ICOS is an infrastructure that promotes technological development and measurements related to greenhouse gases by connecting research, education and innovation. By providing high-precision data, it supports policy decision-making to combat climate change and its impacts.
It is a research infrastructure arising from the important idea of the European scientific community to have an operational network of consistent and sustained measurements based on exactly the same scientific and technical standards to facilitate high quality climate change research and increase the use of the data produced.
ICOS brings together national research and measurement stations at the European level and, through coordination and support, constitutes a large-scale infrastructure at the service of researchers and society.
The data produced by ICOS help understand the Atmosphere-Earth-Ocean system and its response to climate change and other environmental challenges, produce scientific knowledge that leads towards the achievement of the UN Sustainable Development Goals and the European Union's Societal Challenges, in particular those related to climate change.
The ICOS Italy Network consists of 17 stations, of which 10 for the terrestrial ecosystem, 4 for the ocean and 3 for the atmosphere.

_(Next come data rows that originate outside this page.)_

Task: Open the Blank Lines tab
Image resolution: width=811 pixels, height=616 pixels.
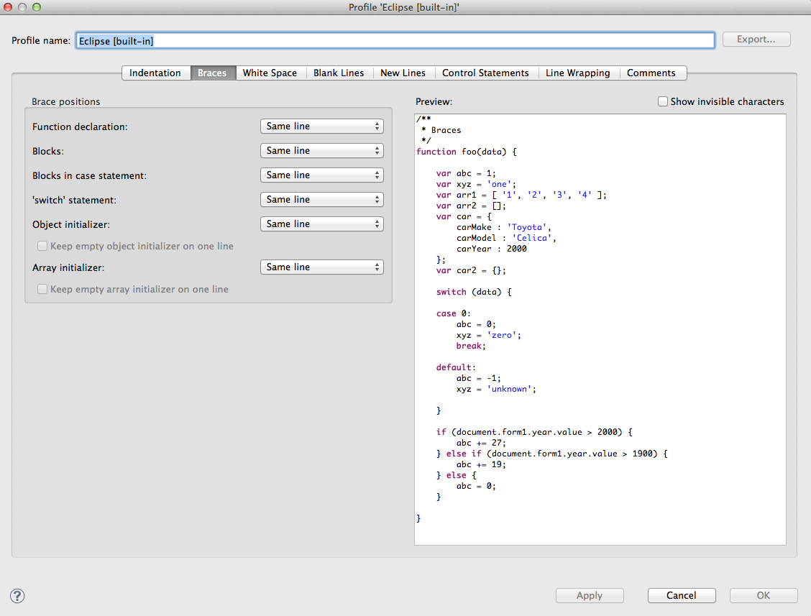Action: click(x=339, y=73)
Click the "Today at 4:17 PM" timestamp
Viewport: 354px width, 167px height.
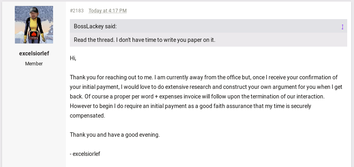point(107,11)
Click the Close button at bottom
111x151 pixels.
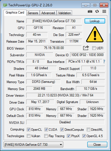tap(97, 145)
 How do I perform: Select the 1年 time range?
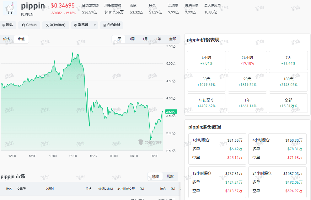coord(159,39)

In addition, ICOS Italy, together with ICOS Belgium and France, hosts the Ecosystem Thematic Centre (ETC).
ICOS Italy is coordinated by the Joint Research Unit (JRU), a collaboration of 15 Italian institutions, including OGS, CNR, universities, research institutes and others.

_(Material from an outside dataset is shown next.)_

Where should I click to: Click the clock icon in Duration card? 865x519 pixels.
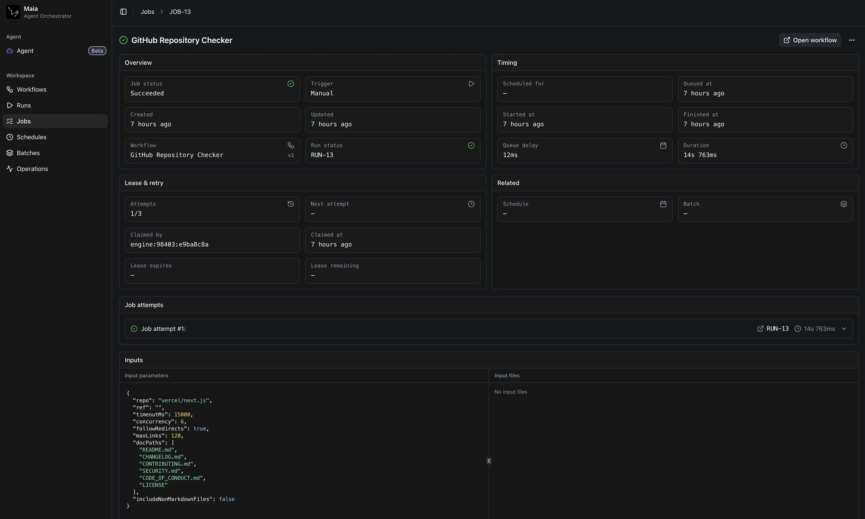[843, 145]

OGS manages two of the four marine stations: Miramare, in the Gulf of Trieste, and E2M3A, in the centre of the South Adriatic. These sites are relevant for understanding the role played by the Adriatic Sea in absorbing atmospheric CO2 and transporting it to deep waters. This phenomenon depends mainly on the extent of water and wind cooling in the winter period, primary production and respiration processes by organisms, and fertilisation in the photic zone due to nutrient inputs. These sites are also important for studying long-term changes, leading for example to a decrease in pH in the seas, a process known as ocean acidification.